Saturday, January 13, 2007

"The swagger is gone."

So writes Chuck Durante in a short, sharp opinion piece in today's News Journal:
We've seen Presidents in no mood to smile -- Reagan humbled, Johnson weary, Nixon defiant, Clinton angry -- but never before a President whose bearing betrayed that he knew his excuses were used up.
The oratory was familiar -- invoking a "global war on terror" early, feigning respect for consensus by mentioning the Iraq Study Commission whose recommendations he ignored -- but unfortunately, so was the unfocused strategy.
Like a flummoxed CEO explaining a plummeting stock price or the doomed manager of a floundering ballclub, he showed no understanding of the disaster nor a realistic way to curb the carnage.
Chuck, a lawyer and stalwart Democratic Party activist, continues:
President Ford's inaugural comments echoed recently: "Our Constitution works ... Here the people rule."
Yet, we were lucky. The nation nearly lost its hinges; the system can be hacked.
For the likes of Dick Cheney, the lesson of Watergate is to avoid Nixon's tactical mistakes, not his tactics.
If the people really rule, Congress must show courage. It must prevent the expansion of hostilities foreshadowed against other countries.
It must issue a vote of no confidence in increasing troop commitment.
And if the President doesn't get the message, it must use the power of appropriations to curb the most insane, misguided foreign policy blunder of our time, perhaps ever.
The scary part is the rising drumbeat for a wider war in the region. Right wing heartthrob Christine O'Donnell, also in today's News Journal, adds her voice to the chorus:
We are not at war with Iraq. We are at war with Iran in Iraq.
The logic (if you call it that) is that having failed to control the chaos in Iraq, we should widen the conflict to the entire region. As the New York Times reports, Bush seems determined to continue, and perhaps even widen, an unpopular war:
A recent series of American raids against Iranians in Iraq was authorized under an order that President Bush decided to issue several months ago to undertake a broad military offensive against Iranian operatives in the country, Secretary of State Condoleezza Rice said Friday.
While we are likely to remain in Iraq for the remainder of Bush's presidency. Fortunately, as the News Journal reports, some in Congress including Joe Biden, are warning the commander-in-chief not to lead us into a regional war:
Sen. Joe Biden, chairman of the Foreign Relations Committee, warned Rice that the authorization of force against Iraq that Congress approved in 2002 did not give the president a green light to invade Iran or Syria.
"We will fight that out if the president moves," said the Delaware Democrat. "That will generate a constitutional confrontation here in the Senate."
Bush, having ignored the results of the recent election and the findings of the Iraq Study Group, may force the issue.

1 Comments:

Anonymous Anonymous said...

As time marches on more and more analogies between our current situation and that of Vietnam, become apparent.

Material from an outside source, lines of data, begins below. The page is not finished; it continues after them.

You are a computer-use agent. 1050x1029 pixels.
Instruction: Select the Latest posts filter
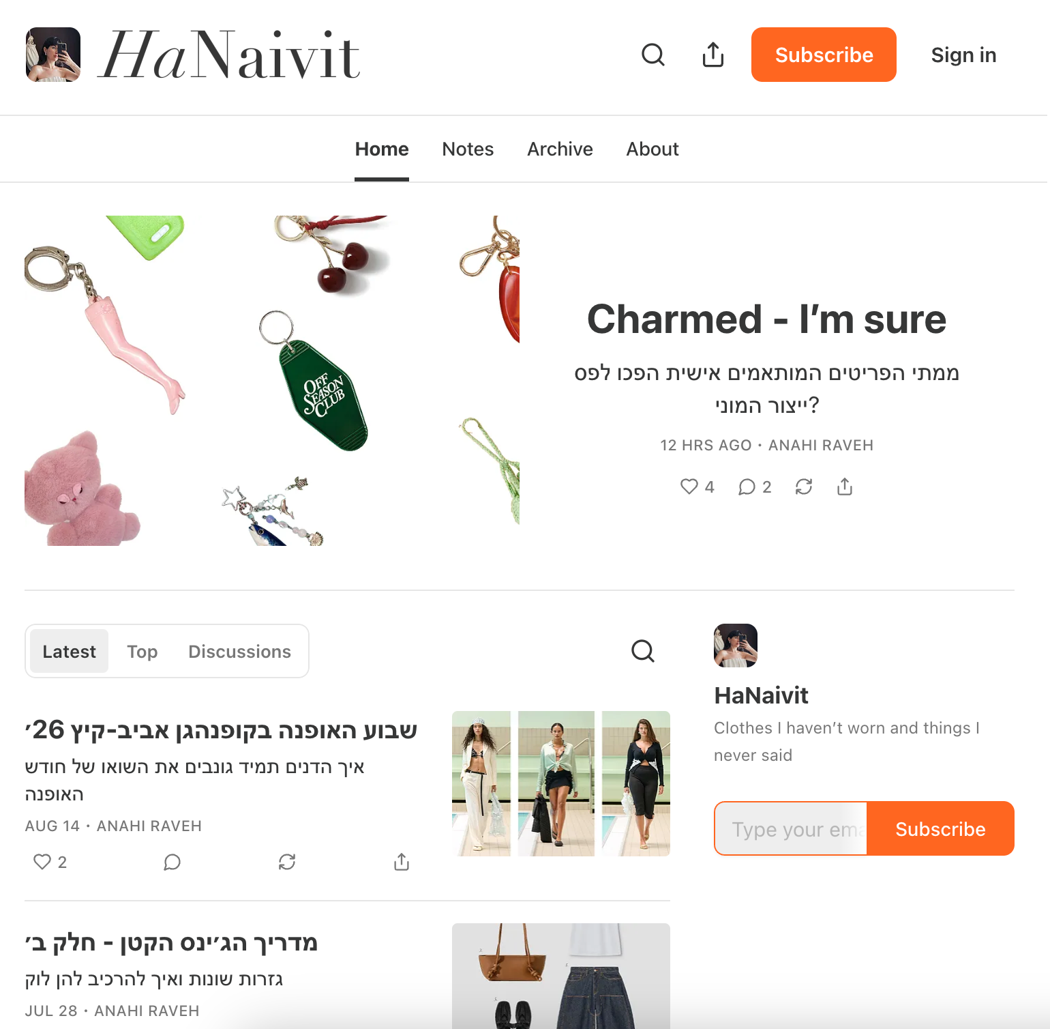point(69,652)
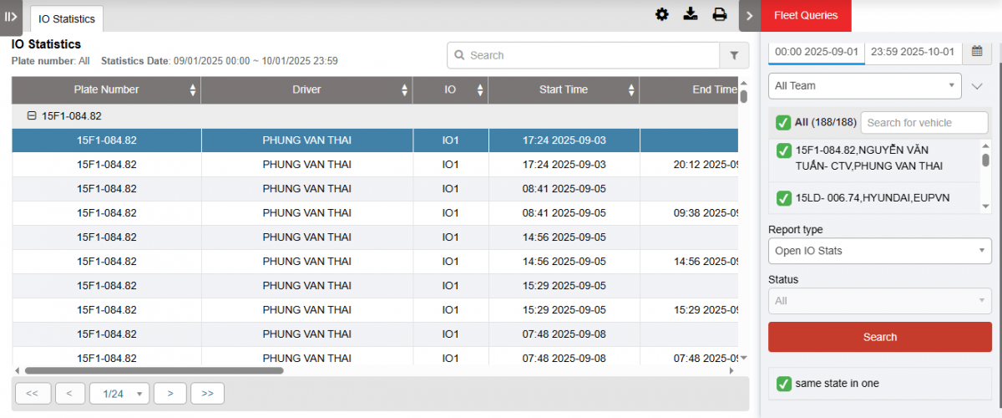
Task: Click the red Search button
Action: tap(879, 337)
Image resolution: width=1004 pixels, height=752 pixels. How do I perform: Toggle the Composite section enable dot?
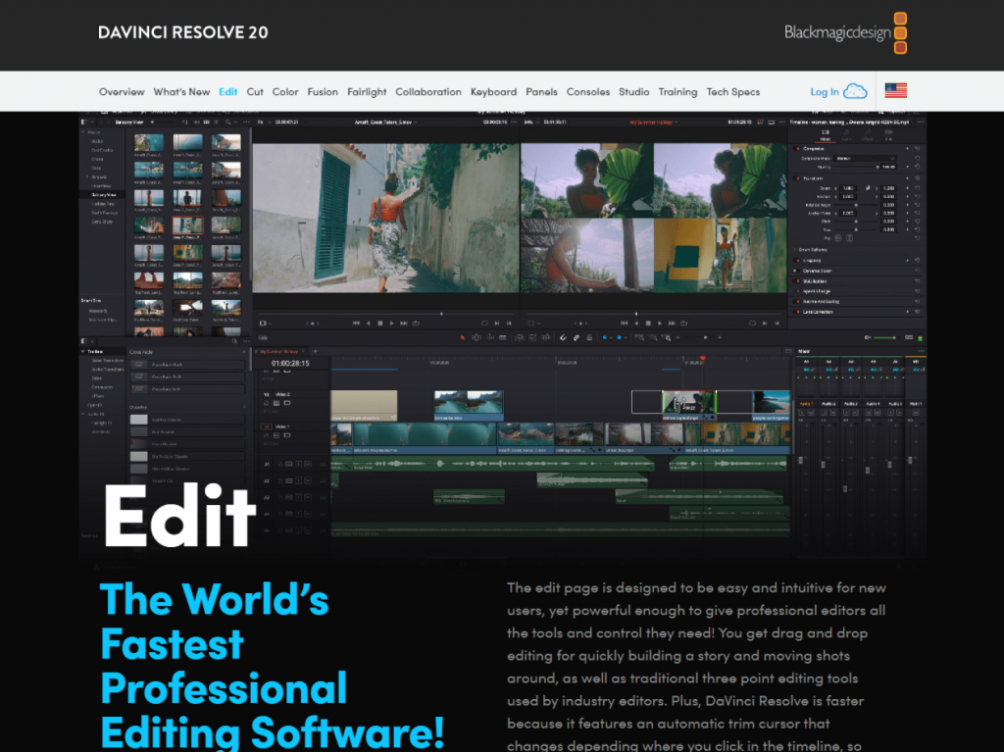pos(796,148)
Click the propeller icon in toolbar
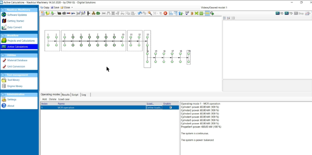 tap(93, 14)
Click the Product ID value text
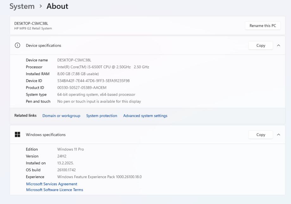This screenshot has width=291, height=204. [x=82, y=88]
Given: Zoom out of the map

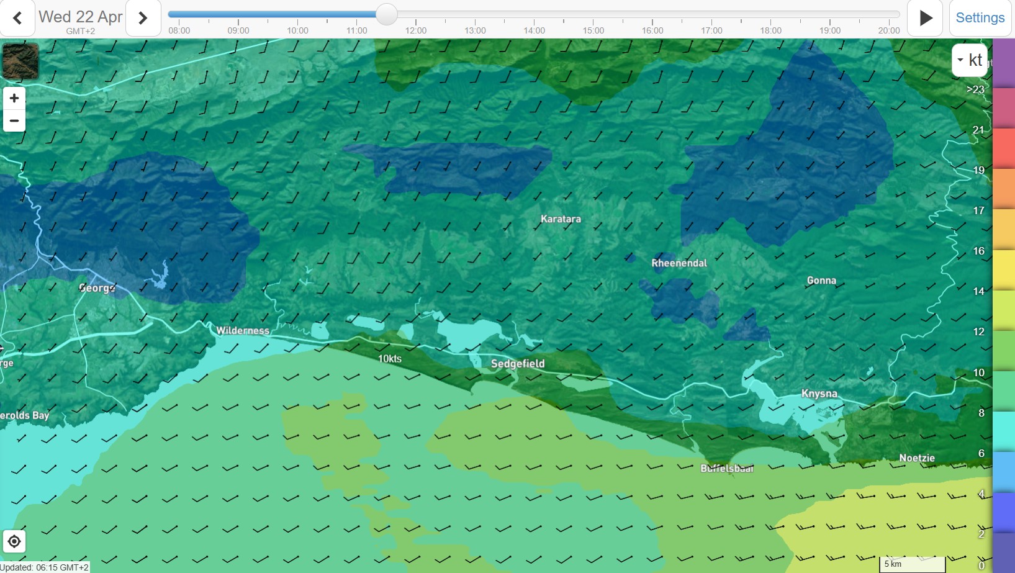Looking at the screenshot, I should [14, 120].
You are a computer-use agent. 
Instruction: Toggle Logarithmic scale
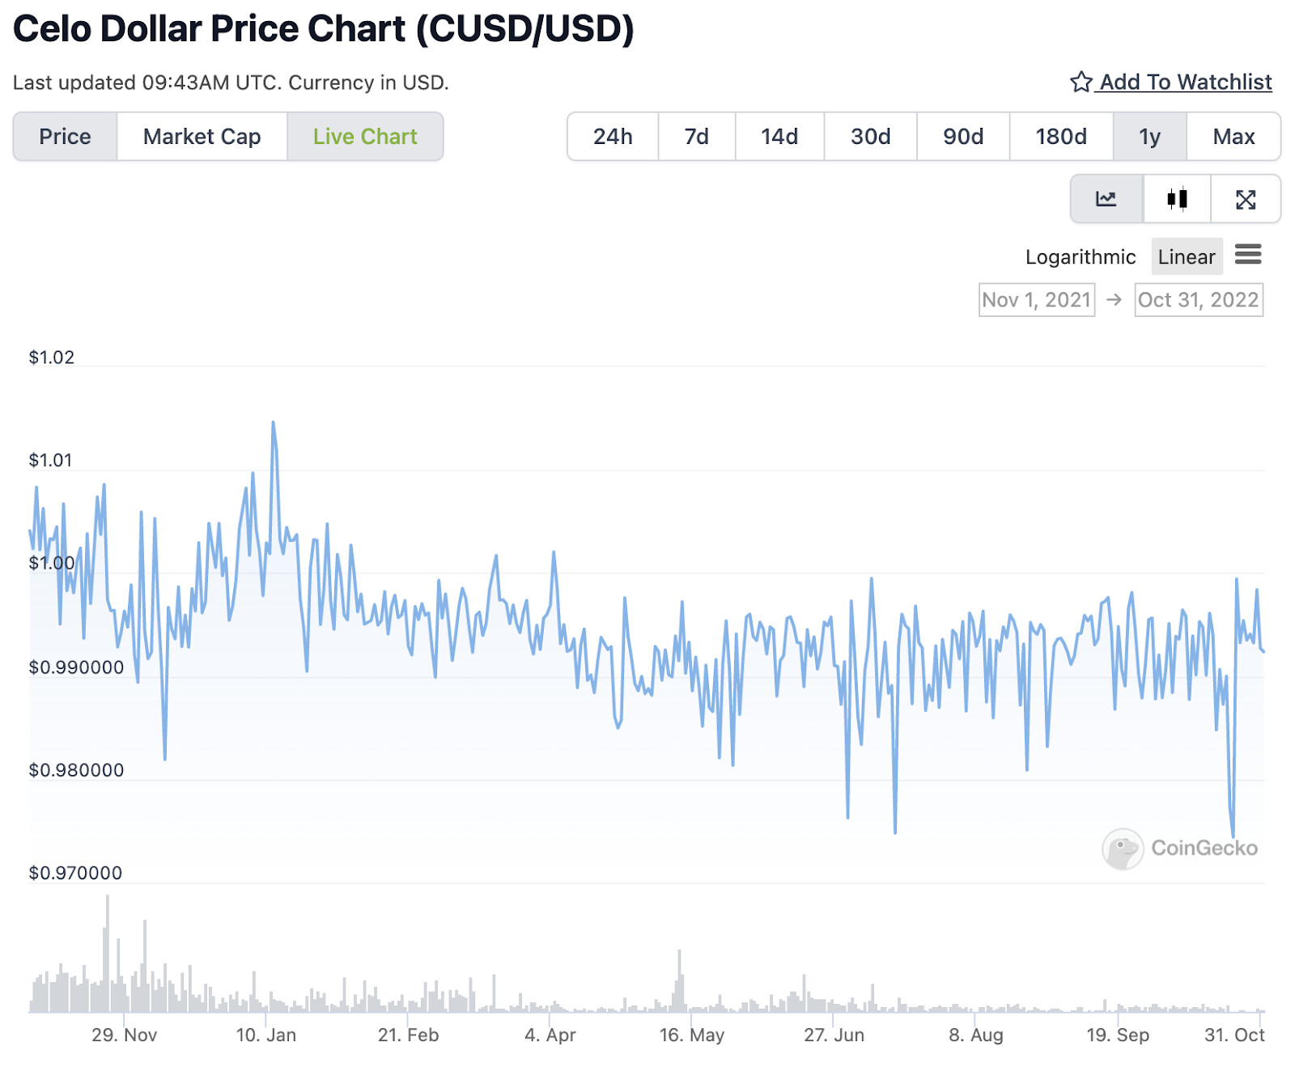[x=1081, y=256]
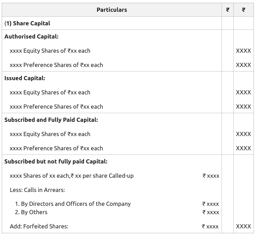257x235 pixels.
Task: Click the Particulars column header
Action: 111,10
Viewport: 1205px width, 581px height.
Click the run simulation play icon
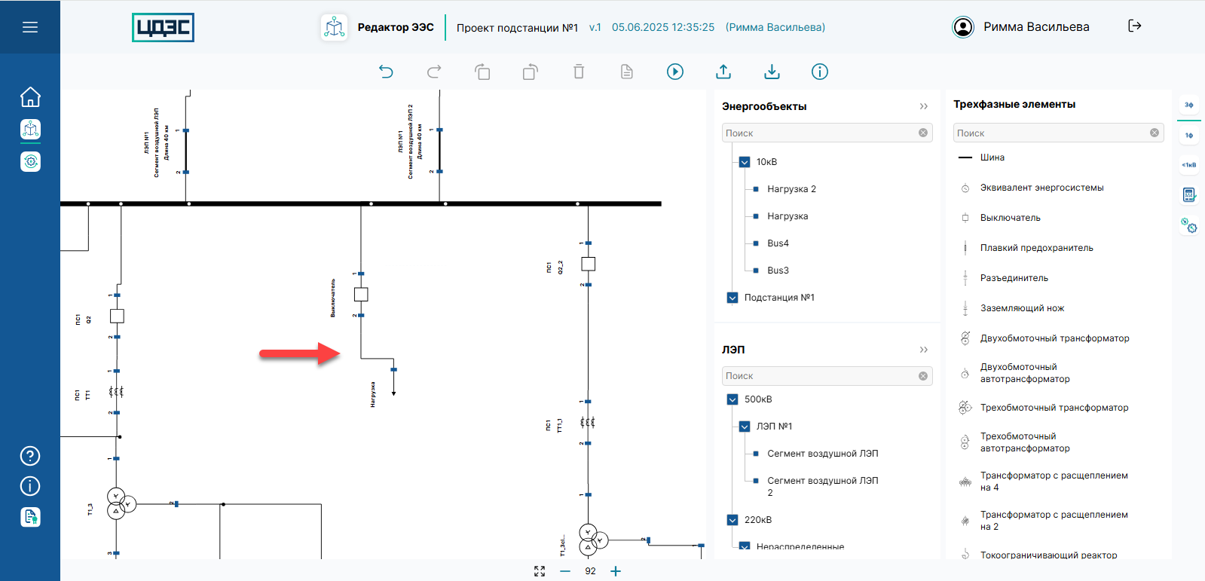coord(675,72)
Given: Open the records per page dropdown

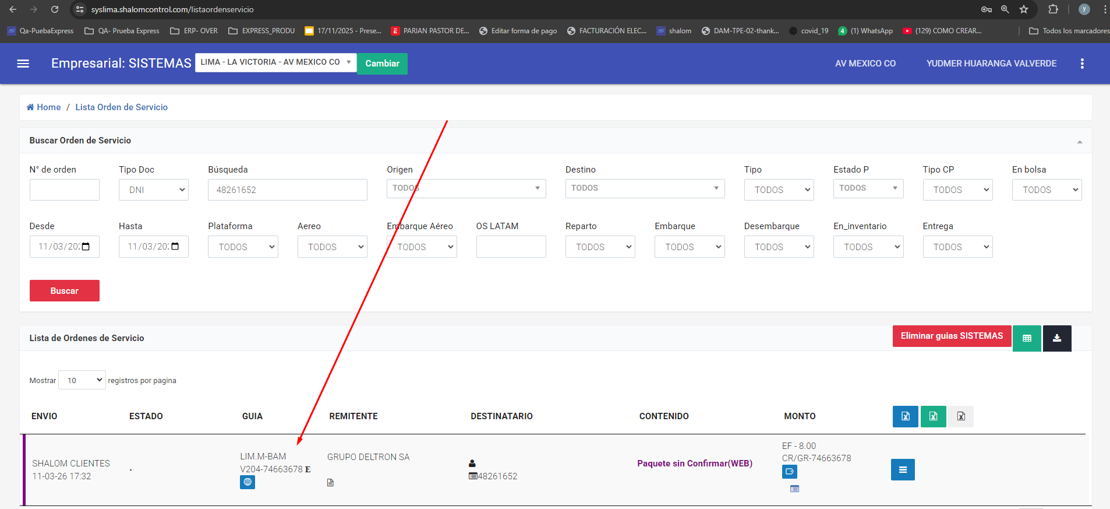Looking at the screenshot, I should coord(82,380).
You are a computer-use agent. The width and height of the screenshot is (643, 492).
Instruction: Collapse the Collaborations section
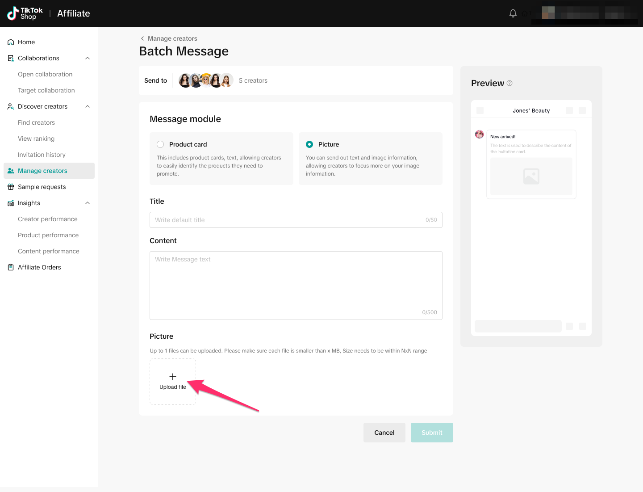[x=88, y=58]
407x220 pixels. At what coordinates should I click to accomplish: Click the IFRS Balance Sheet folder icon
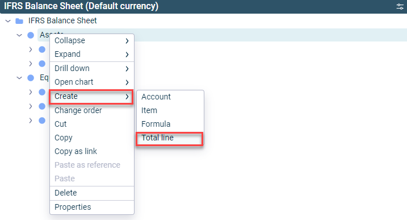pos(19,21)
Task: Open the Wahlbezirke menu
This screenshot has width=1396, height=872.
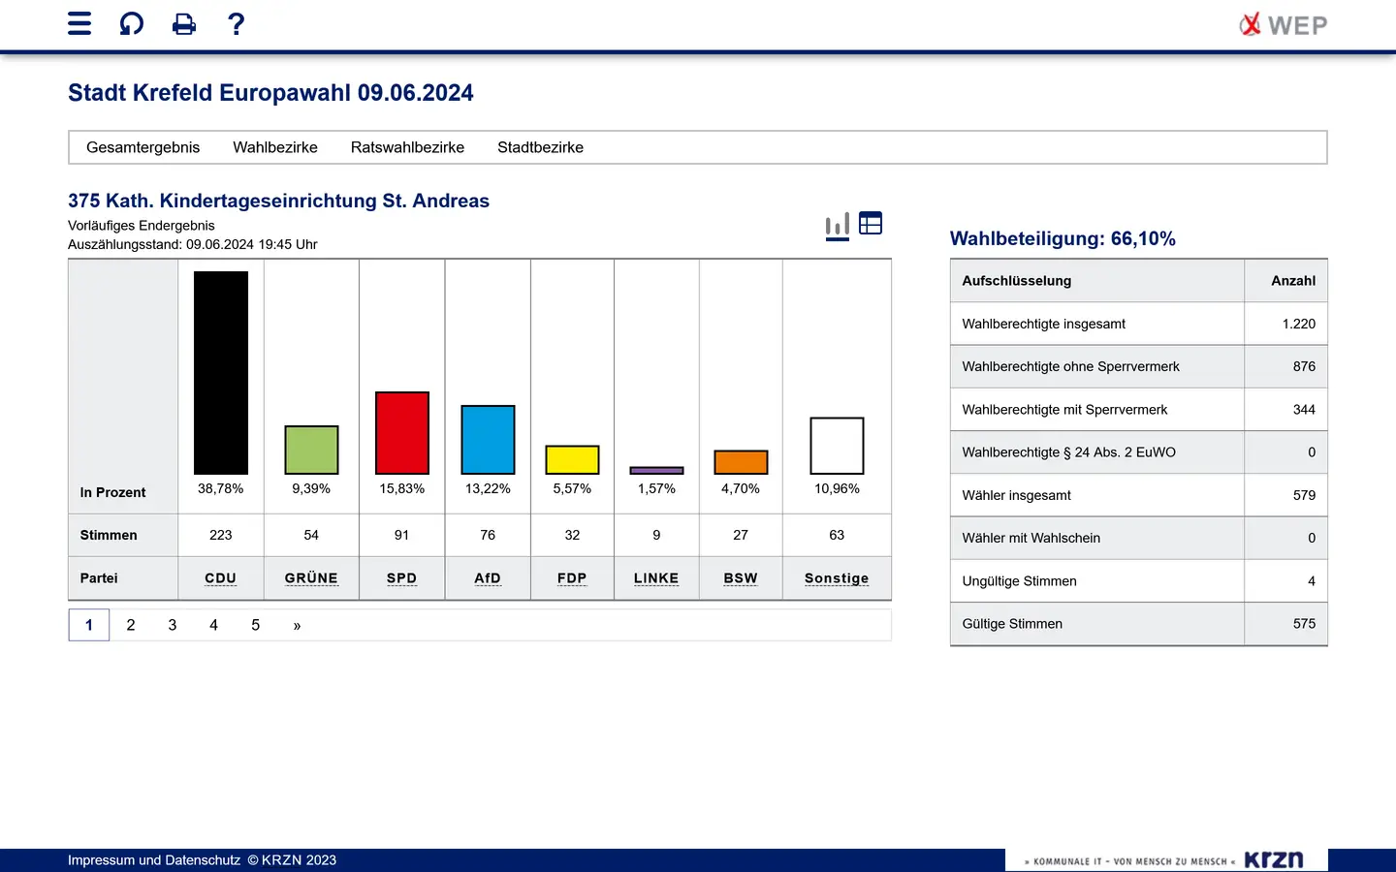Action: pyautogui.click(x=275, y=147)
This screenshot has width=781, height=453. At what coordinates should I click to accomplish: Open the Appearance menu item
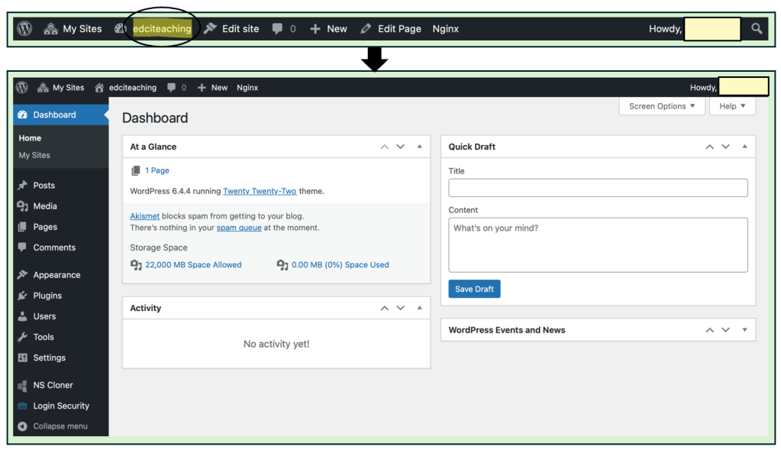coord(56,275)
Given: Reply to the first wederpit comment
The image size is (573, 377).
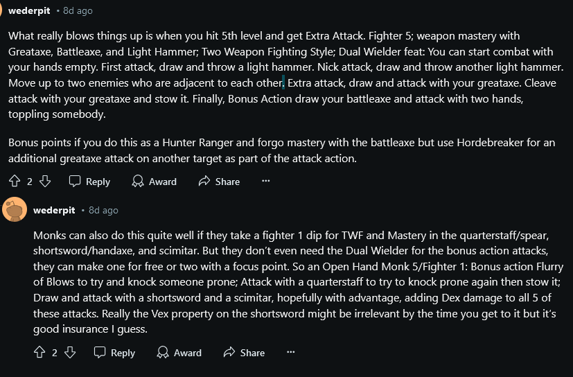Looking at the screenshot, I should (89, 182).
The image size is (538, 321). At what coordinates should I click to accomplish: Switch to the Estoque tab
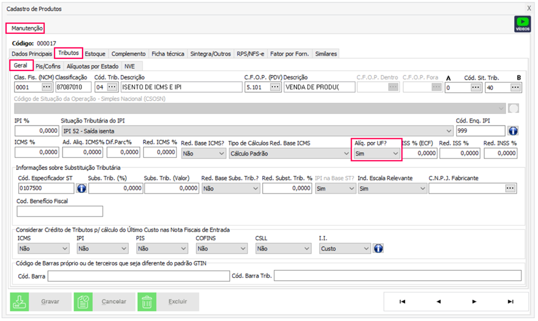[97, 54]
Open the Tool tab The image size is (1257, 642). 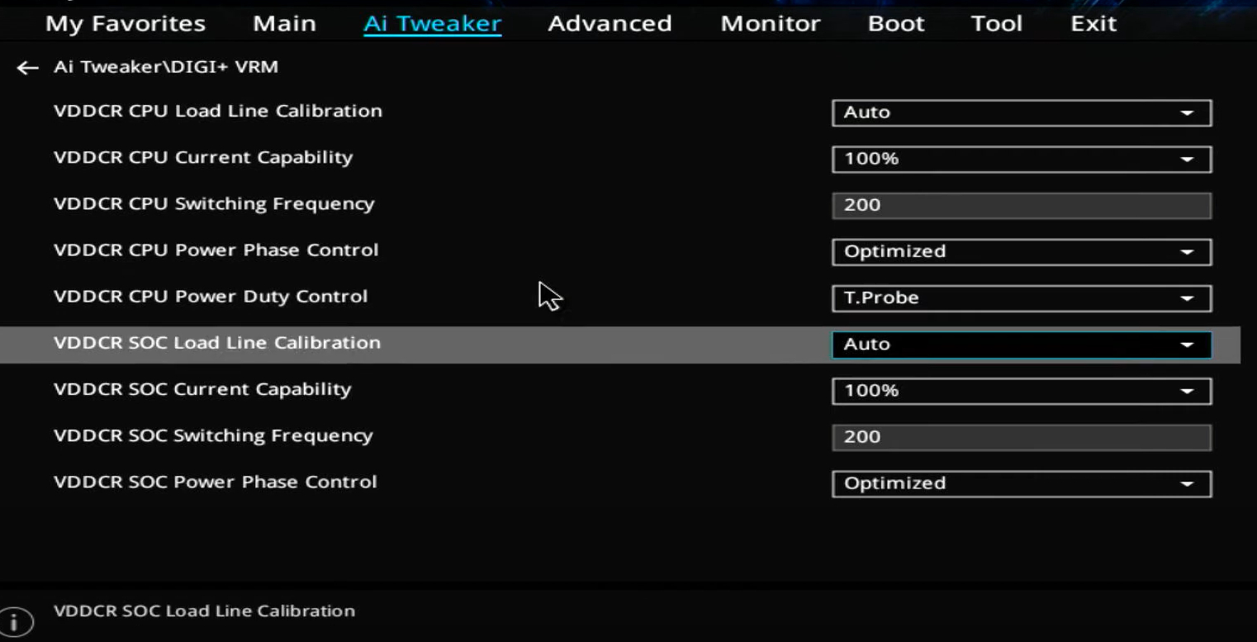996,24
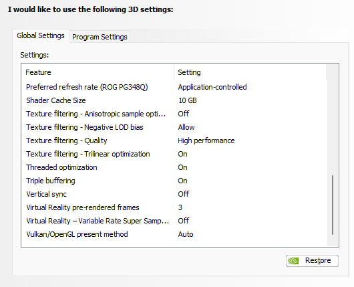This screenshot has width=354, height=287.
Task: Select the Global Settings tab
Action: [x=41, y=35]
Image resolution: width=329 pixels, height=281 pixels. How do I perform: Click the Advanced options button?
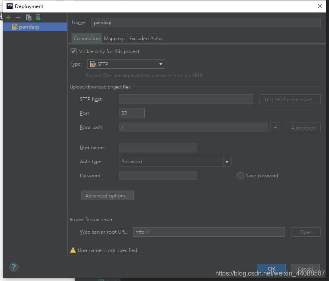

In Vietnam, when we could not seem to quench the insurgents, we said "They are in Laos and Cambodia. That is why we cannot beat them." We have returned to that embattered frame of mind again. This talk of Syria and Iran is an outlet to steer our focus to a makeshift antagonist, and away from the failures of this administration's and (darling Christine's**) failed policy.

There will always be those who utter such nonsense, not to promote America's best self-interest, but to ingratuate themselves with whom they receive their bread and butter. There will also be those who will call them out when they do.

Yesterday George McGovern was asked about analogies between both wars. His sad response was something like: I always thought that I would die at least knowing that this country would never again make the same mistakes we did in Vietnam, and that would be the silver lining around that cloud that happened then. But this administration, by collapsing its intelligence, by limiting its decision makers to their own imput, has again put us right back to where we were. If we persue the same course we are on, we have the example in Vietnam, we will end up in the same place, someday pulling out in utter defeat. How many more lives will be lost, How many more billions wasted......"

Note to Christine O'Donnell: Be careful quoting scripture: He also said whatever you do to the least of my brothers, that you do unto me.......surely you are not saying our treatment of Iraq prisoners is mirroring his greatness?